Di sebuah klinik di Darfur Utara, Sudan, puluhan anak-anak kurus terbaring di ranjang sementara pria-pria dengan luka yang diperban menunggu operasi — mereka adalah para penyintas yang berhasil melarikan diri dari kota Al Fasher, yang minggu lalu direbut oleh Pasukan Dukungan Cepat (RSF).
Mereka termasuk di antara hingga 10.000 orang yang mencapai kota Tawila setelah melarikan diri dari Al Fasher, yang kini berada di bawah kendali RSF setelah pengepungan selama 18 bulan. Klinik yang dikelola oleh Médecins Sans Frontières (MSF) ini adalah salah satu dari sedikit tempat yang masih menyediakan layanan medis di wilayah yang hampir runtuh.
Al Fasher, kota terakhir yang dikuasai tentara di Darfur, mengalami berbulan-bulan pengeboman dan kelaparan sebelum akhirnya jatuh. Saksi mata melaporkan pembunuhan massal setelah pengambilalihan oleh RSF, dan banyak penduduk yang masih belum diketahui keberadaannya.

Melarikan diri dengan gerobak keledai dan berjalan kaki
Menurut Organisasi Internasional untuk Migrasi, lebih dari 60.000 orang melarikan diri dari Al Fasher, meskipun keberadaan mereka masih belum diketahui. Sebanyak 200.000 orang lainnya mungkin masih terjebak di dalam kota.
Fatuma, salah satu pasien di klinik MSF, menceritakan bagaimana ia melarikan diri dari kota dengan gerobak keledai bersama tiga anak yatim piatu yang orang tuanya tewas dalam serangan drone.
“Mereka memaksa kami meletakkan bayi di tanah dan mengambil semua yang kami miliki,” katanya, menggambarkan bagaimana tentara RSF menghentikan mereka di jalan. Ia akhirnya mencapai klinik dengan bayi yang selamat.
Abdallah, pasien lain yang menunggu operasi, mengatakan bahwa ia melihat “lebih dari seribu mayat di jalan” selama pelariannya. “Orang-orang melarikan diri dalam kekacauan — membawa anak-anak dengan gerobak dorong, gerobak keledai, atau berjalan kaki. Semua orang terluka,” katanya. Reuters tidak dapat memverifikasi secara independen kesaksiannya.
RSF mengklaim bahwa pasukannya diperintahkan untuk melindungi warga sipil dan mengatakan bahwa setiap pelanggaran akan dihukum.
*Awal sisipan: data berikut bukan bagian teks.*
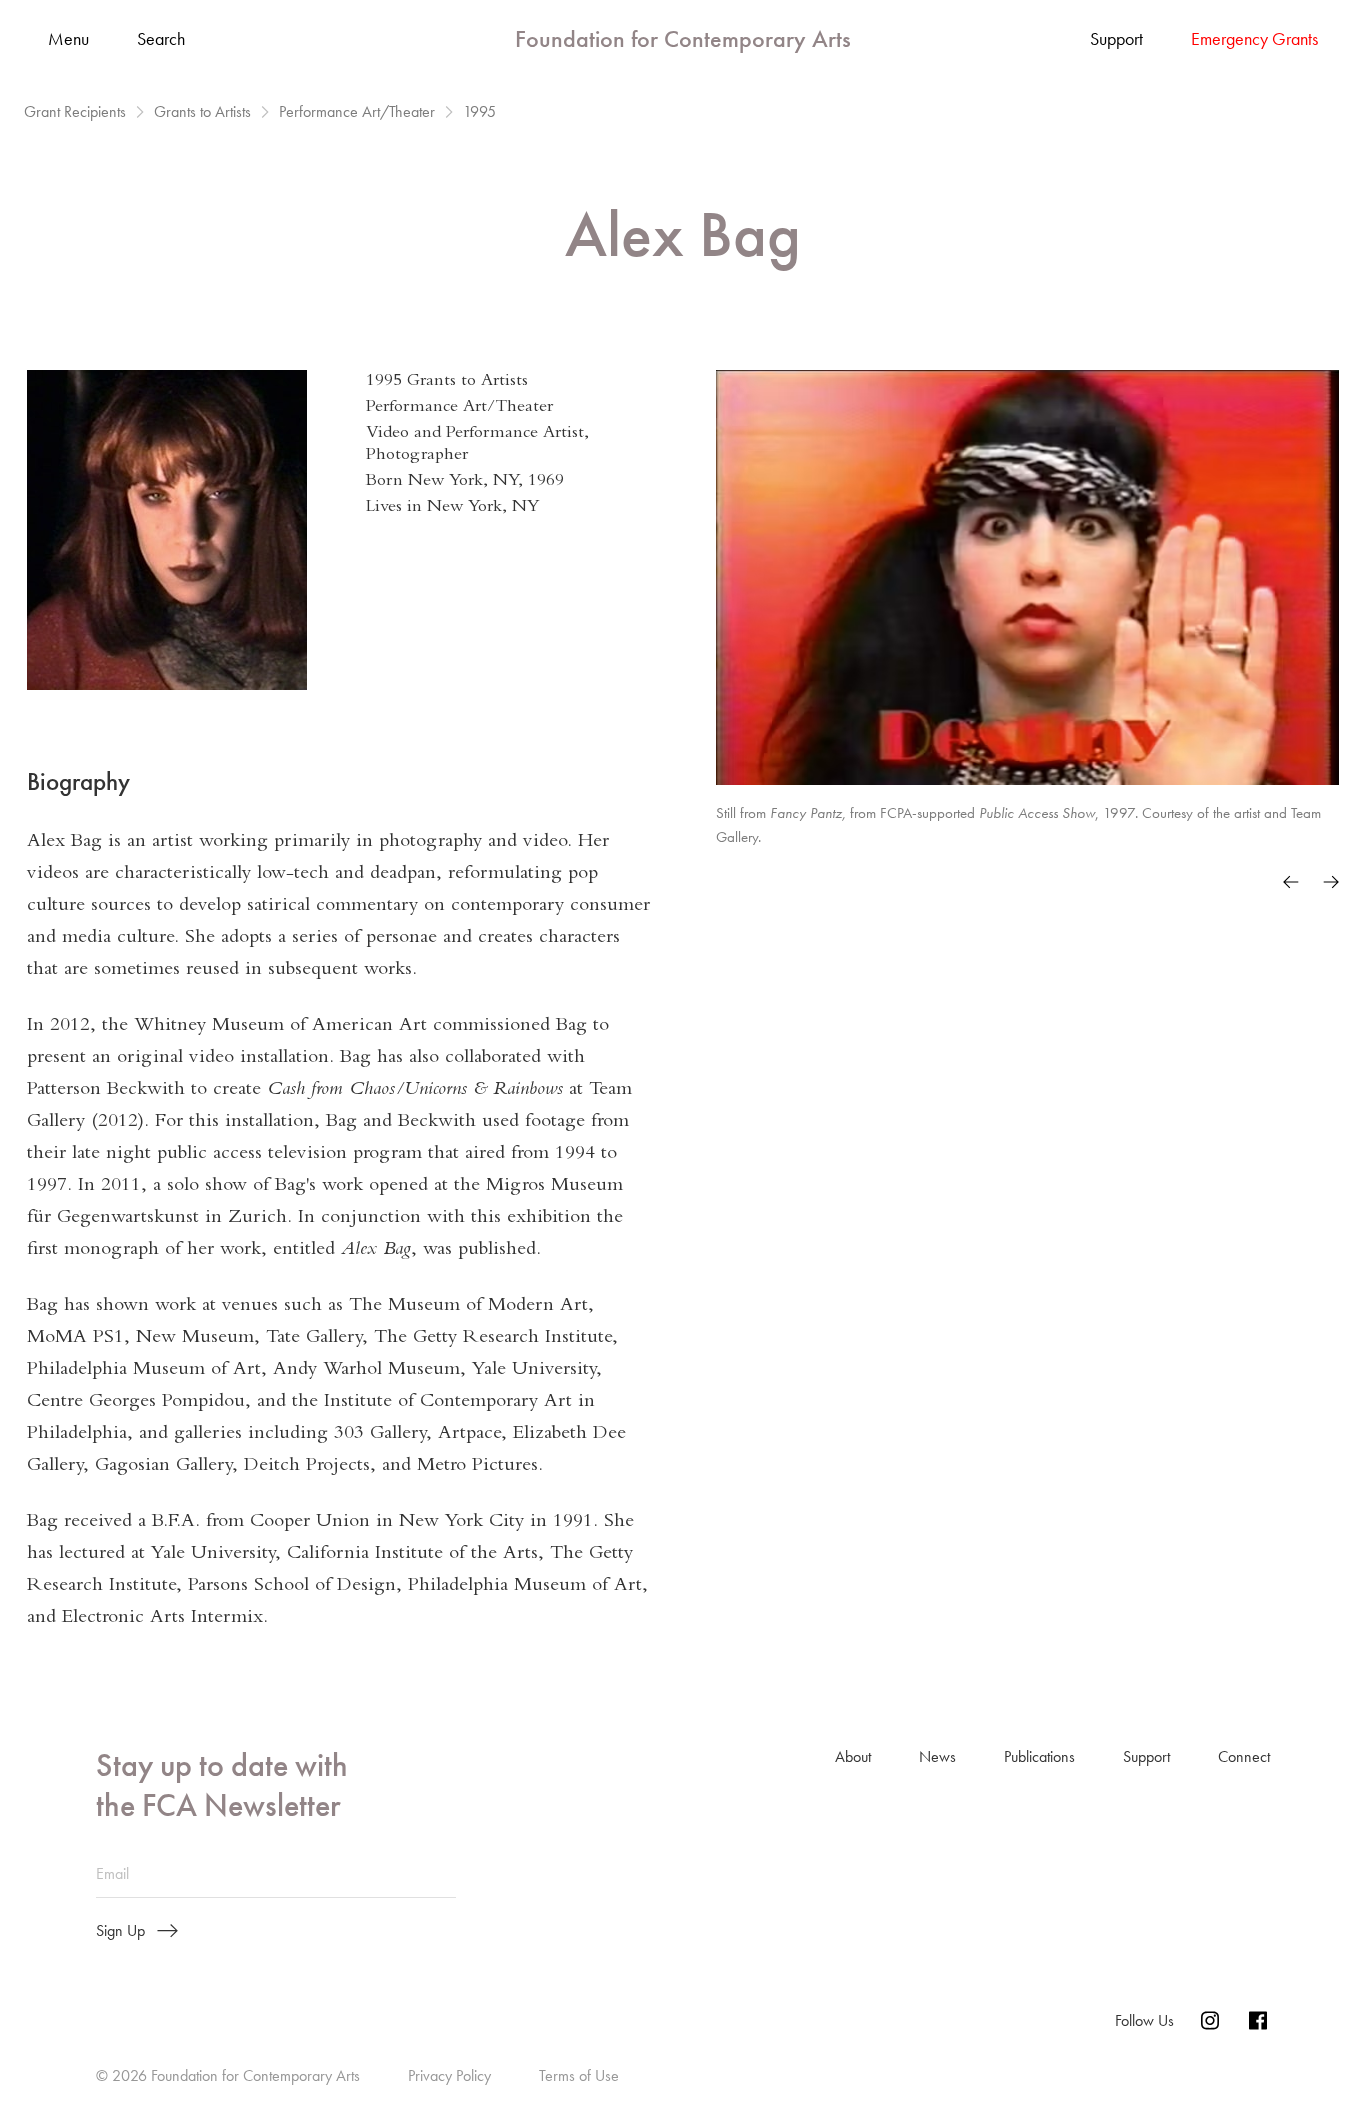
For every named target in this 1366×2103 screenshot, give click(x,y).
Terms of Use (579, 2075)
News (937, 1756)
Namun, kelompok hak asasi manusia dan pejabat AS telah lama menuduh pasukan ini melakukan kekejaman dan pembersihan etnis di Darfur.
‘Orang-orang datang dalam kondisi sangat kurus’
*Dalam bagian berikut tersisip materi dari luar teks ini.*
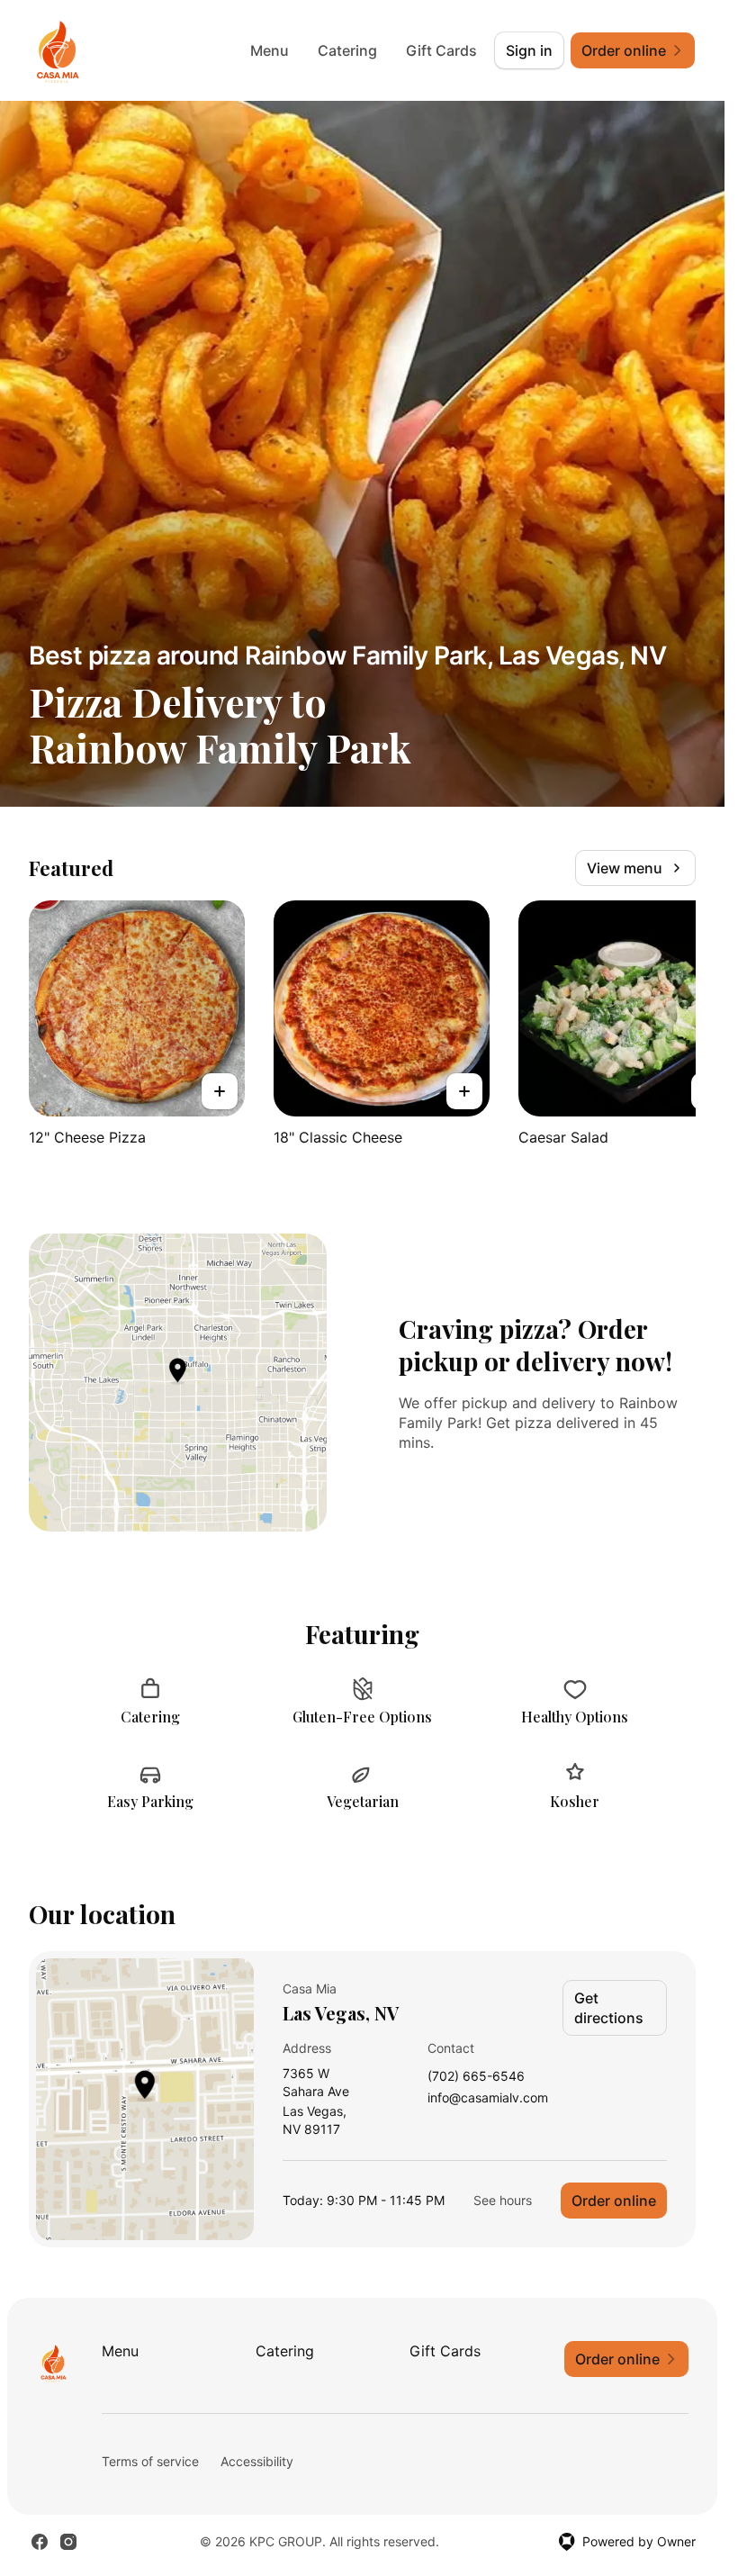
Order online (614, 2201)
Pejabat MSF di Tawila mengatakan semua anak yang diperiksa mengalami malnutrisi, dengan 170 anak tiba tanpa pendamping. “Orang-orang datang dalam kondisi sangat kurus,” kata Sylvain Penicaud, koordinator proyek MSF.
Sebuah pemantau kelaparan global menemukan bahwa Al Fasher sudah berada dalam kondisi kelaparan sebelum jatuh, dan situasi ini diperkirakan akan berlanjut hingga awal 2026.
Tim MSF telah merawat hampir 1.000 kasus trauma akibat serangan di jalan dan di dalam Al Fasher sendiri, kata petugas medis Mouna Hanebali. “Rumah sakit terakhir di kota itu terus-menerus diserang dan kekurangan antibiotik serta perban,” tambahnya. “Kami melihat luka yang terinfeksi dan patah tulang yang tidak stabil yang membutuhkan operasi berulang.”
Kekhawatiran kolera saat para penyintas tiba
Meskipun pasokan medis MSF di Tawila masih memadai, lembaga tersebut memperingatkan memburuknya sanitasi dan akses terbatas ke air bersih. Kota ini dilanda wabah kolera selama musim hujan, dan satu kasus baru dikonfirmasi pada hari Minggu.
Penicaud mengatakan belum jelas apakah kasus tersebut menandai wabah baru. “Kami masih menilai, tetapi kondisinya sangat memprihatinkan,” katanya.
Dengan kelaparan yang semakin parah, puluhan ribu orang hilang, dan keluarga-keluarga yang tercerai-berai, kelompok bantuan mengatakan perang di Sudan — yang kini memasuki tahun ketiga — telah menciptakan salah satu bencana kemanusiaan terburuk di dunia.